I have been thinking a lot about kindness lately. Specifically, what does kindness look like as a way of living one’s life? How do we keep it on our radar as an animating practice? How does that warm feeling that comes from kindness toward others affect our health? Do kind-hearted individuals have a survival advantage? Can intentional kindness shift cultures in workplaces and communities? How about societies?
While kindness is an orienting philosophy for me, last week it was brought into sharper focus by my daughters’ engagement with the Great Kindness Challenge observed by the Bolinas-Stinson School. They were “creating a culture of kindness” through kind words and deeds at school, which rippled out into meaningful conversations at home. My daughters and I began to look for opportunities to extend kindness to the people around us, and to notice how good it feels to connect to people in such a caring way. Surely such goodness is good for your health? I am delighted to share that this question has been studied. And yes, it is good for you.

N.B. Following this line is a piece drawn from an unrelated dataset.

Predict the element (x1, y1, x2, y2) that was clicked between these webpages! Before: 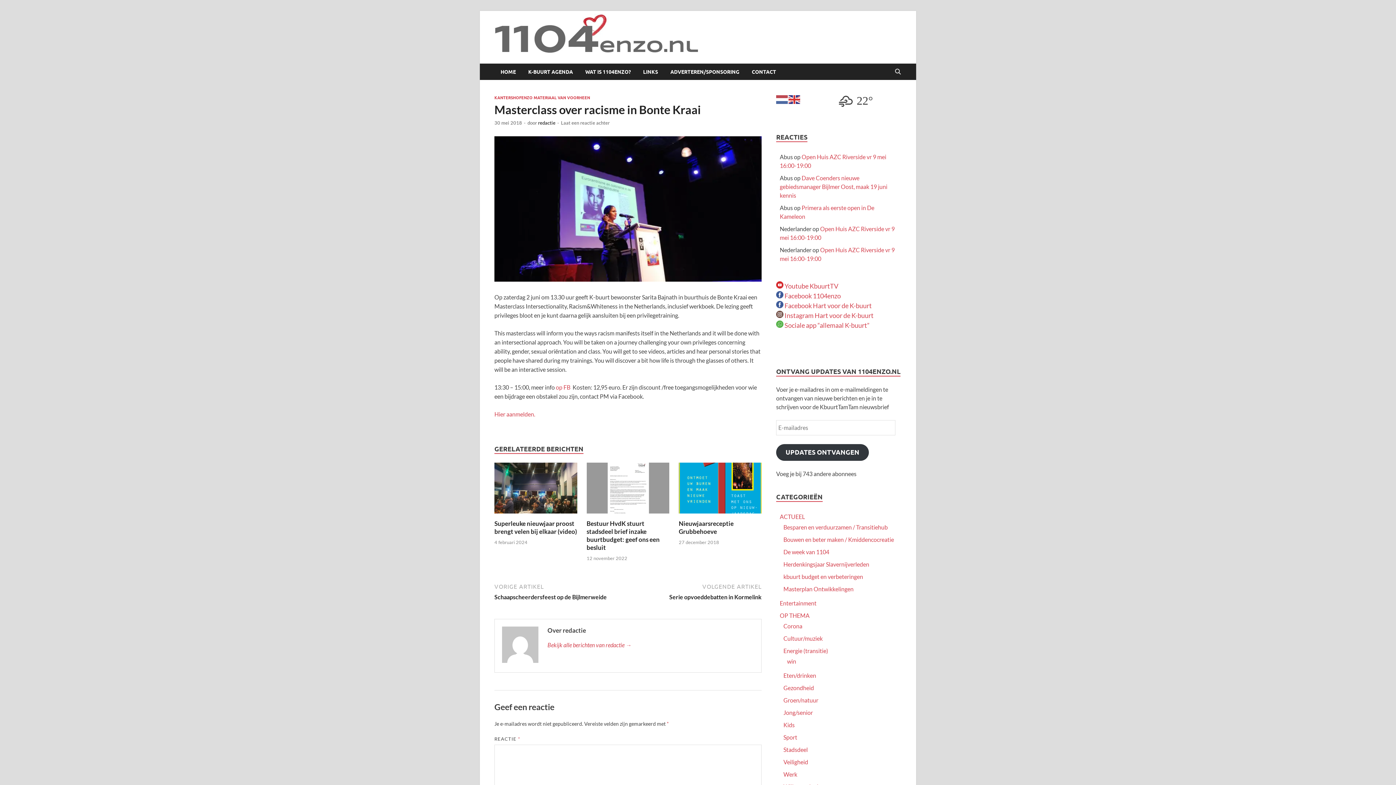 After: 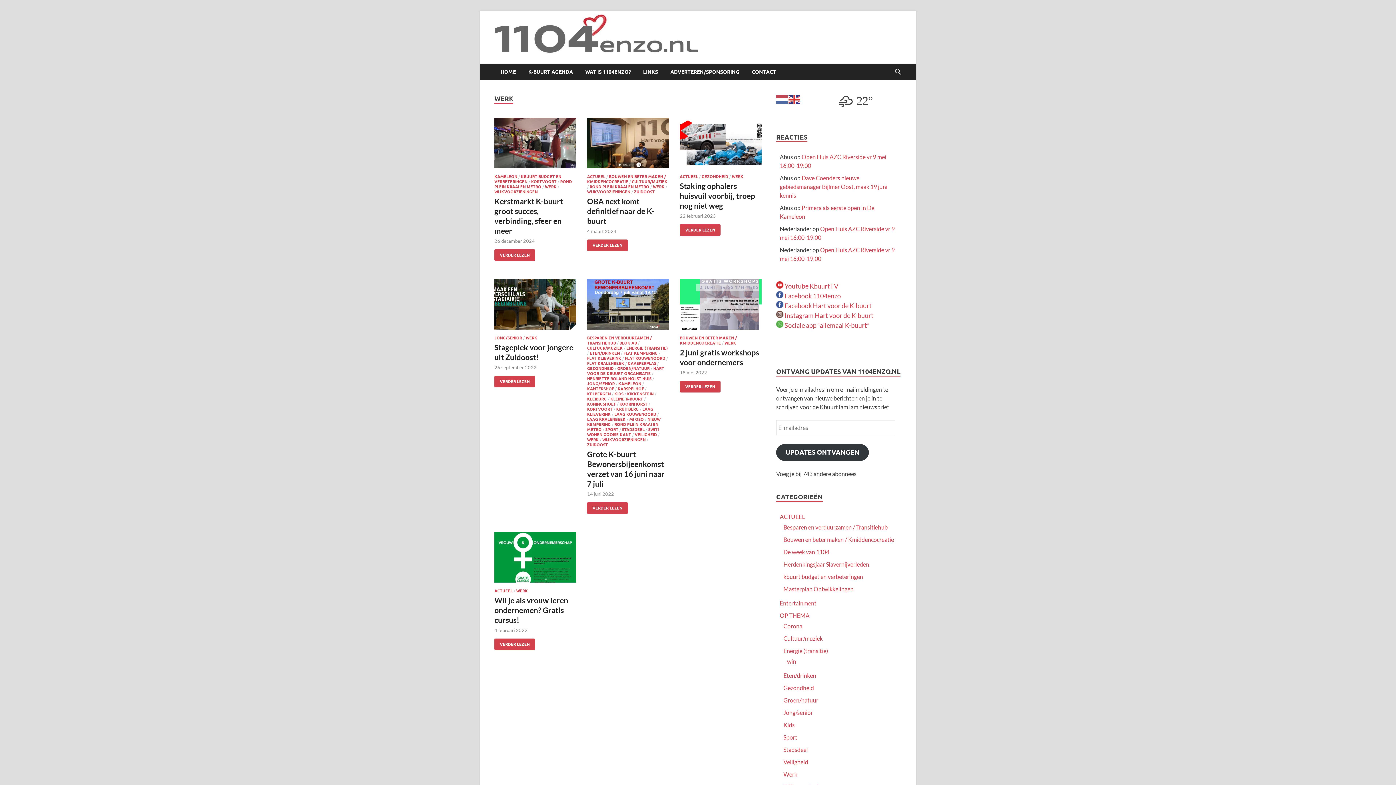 Action: label: Werk bbox: (783, 771, 797, 778)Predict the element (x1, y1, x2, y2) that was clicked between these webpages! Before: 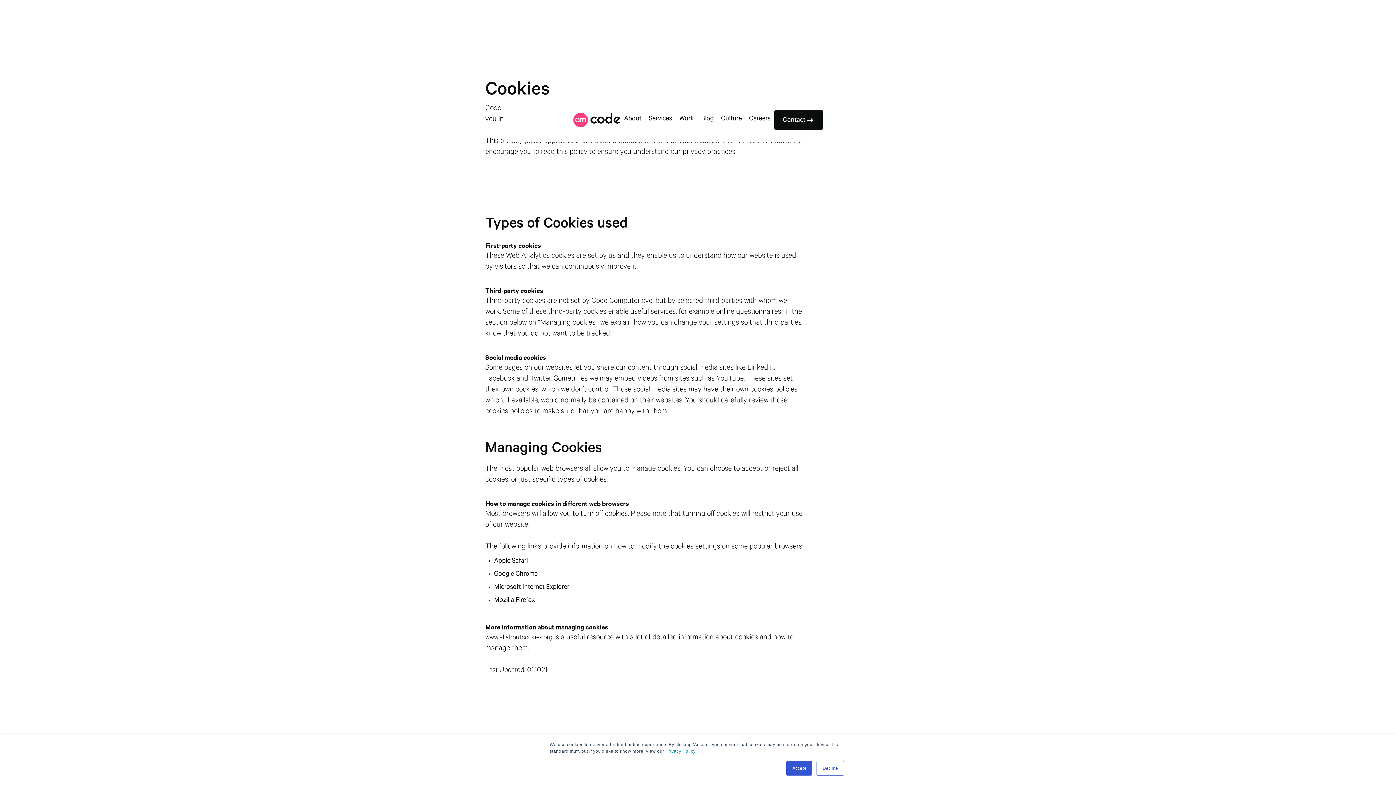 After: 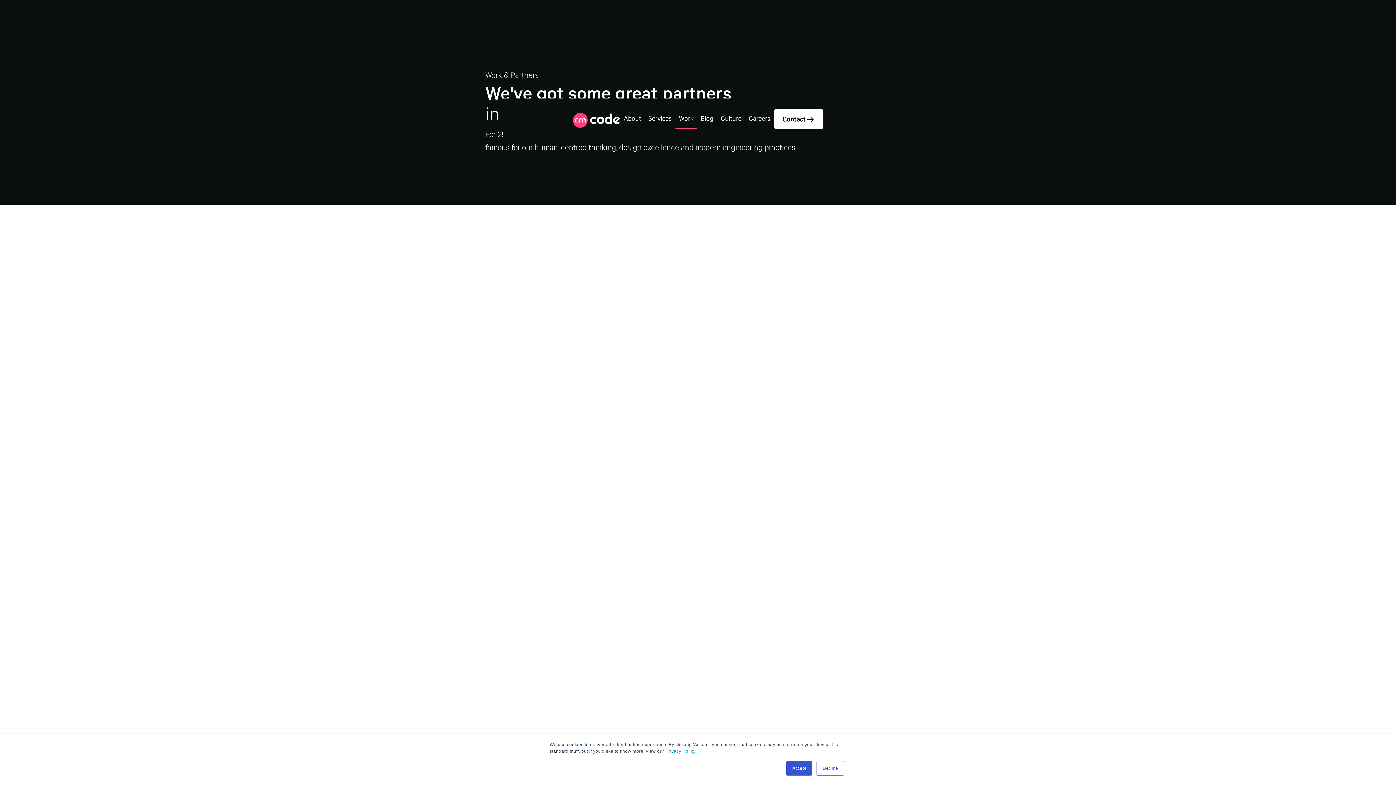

The warm, good feelings generated by speaking kind words, thinking kind thoughts and doing kind deeds is mediated by the release of hormones like oxytocin and serotonin, and the stimulation of the calming vagus nerve. This, in turn, counteracts the stress response, decreases inflammation and oxidation in the body, and releases nitric oxide, which lowers blood pressure and improves blood flow. Even observing someone doing something kind stimulates this response. All of this is very good for the body and the mind.
Kindness extended toward others has also been found in scientific research to change gene expression in a way that is associated with better health. Researchers in a study published in Psychoneuroimmunology in 2017 randomized participants into four groups. For four weeks, participants either directed acts of kindness toward specific individuals, the world at large or themselves, or engaged in a neutral “control” activity. The scientists were specifically interested in whether levels of “expression” of a gene associated with inflammation as well as degenerative diseases were altered with kind activities. They found that those people directing kind actions toward others (but not themselves or the world at large) had a reduction in the expression of this gene. This is suggestive that practicing kindness is an important epigenetic modifier.
Another study found that people assigned to practice loving-kindness meditation, known as metta meditation, had longer telomeres than those not assigned to the practice, even after controlling for other variables. Telomeres are the “caps” at the end of genetic material in our cells; longer telomeres are associated with better health on a cellular and whole-person level, and longevity. Loving-kindness slows the aging process.
All of this focus on kindness happens to be coinciding with an opportunity arising in my life to support a friend returning home from the hospital. As I write this, soup stock is simmering on the stove and tomorrow my daughters and I will go out for the nettle we will add to this nourishing, bone-healing soup. We’ll bring our hearts into the soup-making. And then we’ll make a house call.
This reminds me of the studies demonstrating the healing power of the kindness a medical provider extends to a person seeking care. Many studies over several years have demonstrated, again and again, that if a patient experiences his or her health care practitioner as empathetic (having the ability to understand and share the feelings of another), his or her health improves. Responding with generous listening and attuned presence is perceived physiologically, oxytocin and serotonin and more are released, and healing begins. Improved outcomes in some of the studies include measured immune response, shortened severity and duration of cold symptoms, and improved subjective experience of pain.
Female medical providers, studies show, seem to be better able to express empathy in their interactions with their patients, with whom they spend on average 2.2 minutes longer. I wonder if this perceived empathy is in part responsible for studies showing patients under the care of female physicians have better health outcomes.
The good news is that empathy and kindness can be cultivated. With attention and practice, we can all be spreading the medicine of kindness, improving our health and that of the people we care for. It is contagious, in the best possible way. In fact, recent studies performed at Stanford suggest that the more people see kindness and generosity in their peers, the more they are drawn to conform to that orientation and act accordingly. I am grateful to our school for its leadership in cultivating a culture of kindness. May we all respond in kind, for our collective wellbeing.
Anna O’Malley, M.D., is a family and community medicine physician at the Coastal Health Alliance. She lives in Bolinas.